Hay otro sendero unos metros a mi derecha. Alguien con quien me encontré me hizo notar su presencia, corre paralelo a éste pero está bastante mas arriba. Parece si me tomara el trabajo de llegar hasta allí podría ver algunas cosas que desde donde estoy no se alcanzan a distinguir (siempre se ve mas allá desde un lugar mas alto). Me doy cuenta de que escalar no sería una tarea fácil y que aun después de llegar, caminando a esa altura podrá caerme y lastimarme. También me doy cuenta de que no estoy obligado a hacerlo.
Sin embargo me invaden dos emociones, por un lado me frena la sensación del absurdo esfuerzo inútil, ya que mirándolo desde aquí parecería que los dos caminos llegan al mismo lugar, por otro me anima, misteriosamente, la intuición de que solo lograré completarme si me atrevo a transitar el camino elevado. ¿Qué hacer?.

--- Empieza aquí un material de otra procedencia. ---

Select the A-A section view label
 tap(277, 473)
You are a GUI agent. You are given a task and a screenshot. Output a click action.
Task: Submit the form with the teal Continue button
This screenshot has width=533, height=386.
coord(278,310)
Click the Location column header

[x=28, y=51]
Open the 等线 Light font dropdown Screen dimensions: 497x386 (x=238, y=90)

Desde hace mas de medio siglo la sociedad parece estar enseñando que la pareja es necesariamente una especie de antesala del matrimonio, éste un pasaporte a la familia y aquélla la garantía del hospedaje eterno (hasta que la muerte los separe) en una especie de sofisticado centro de reclusión al que deberíamos ansiar entrar como si fuera la suprema liberación.

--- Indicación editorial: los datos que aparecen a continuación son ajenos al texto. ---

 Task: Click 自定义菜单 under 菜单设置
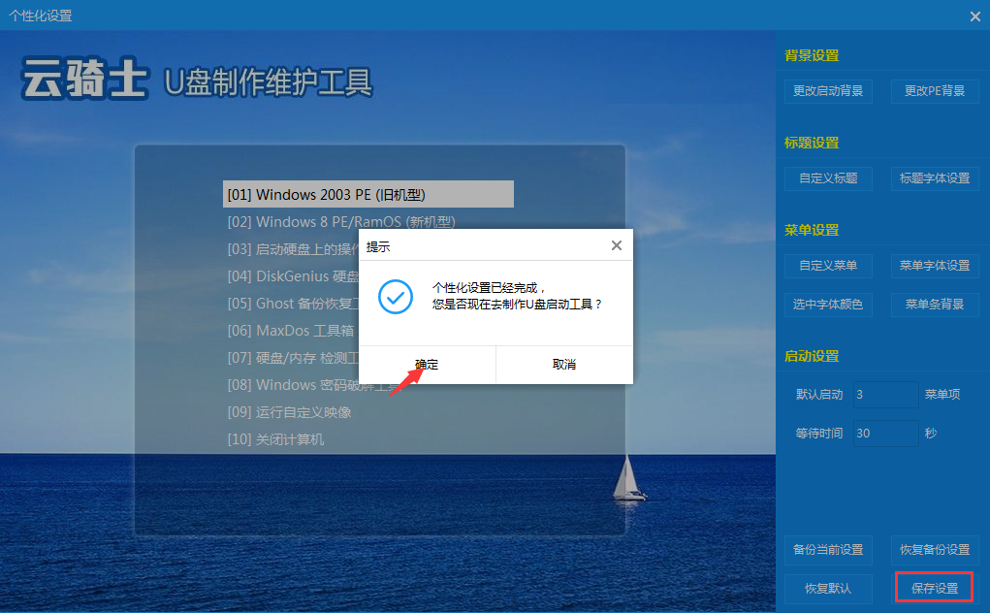(829, 266)
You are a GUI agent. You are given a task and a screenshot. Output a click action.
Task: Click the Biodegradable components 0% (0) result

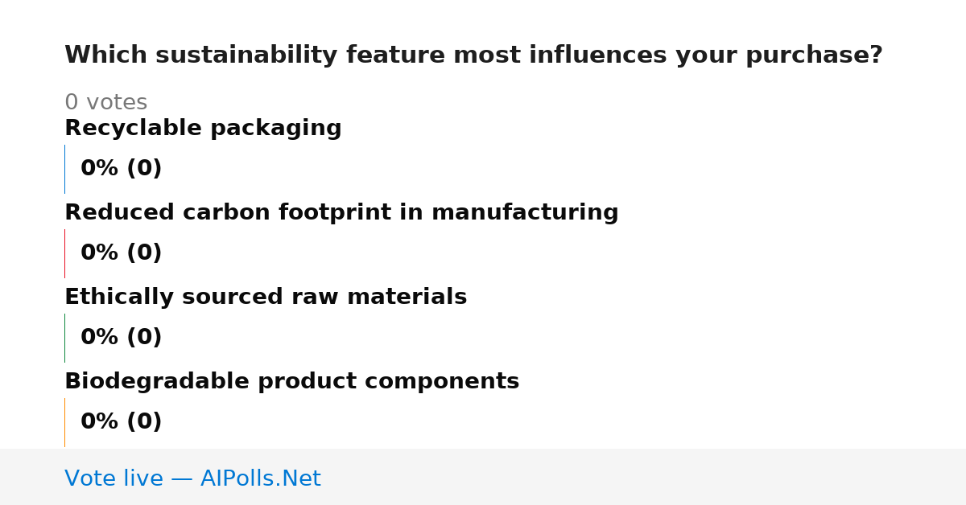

El mecanismo propuesto opera así: Uno escoge una pareja, se pone de novio, acuerda una fecha de casamiento, participa de la tal ceremonia e ingresa con su cónyuge en una especie de prisión llamada con cierta ironía el “nidito de amor”. Llegados ahí, uno le echa el primer vistazo sincero al compañero de cuarto. Si le agrada lo que se ve, se queda allí. Si no es así, empieza a planear su escape de prisión para salir a buscar otra pareja, rogando tener mejor suerte o reclamando ayuda para aprender a elegir mejor.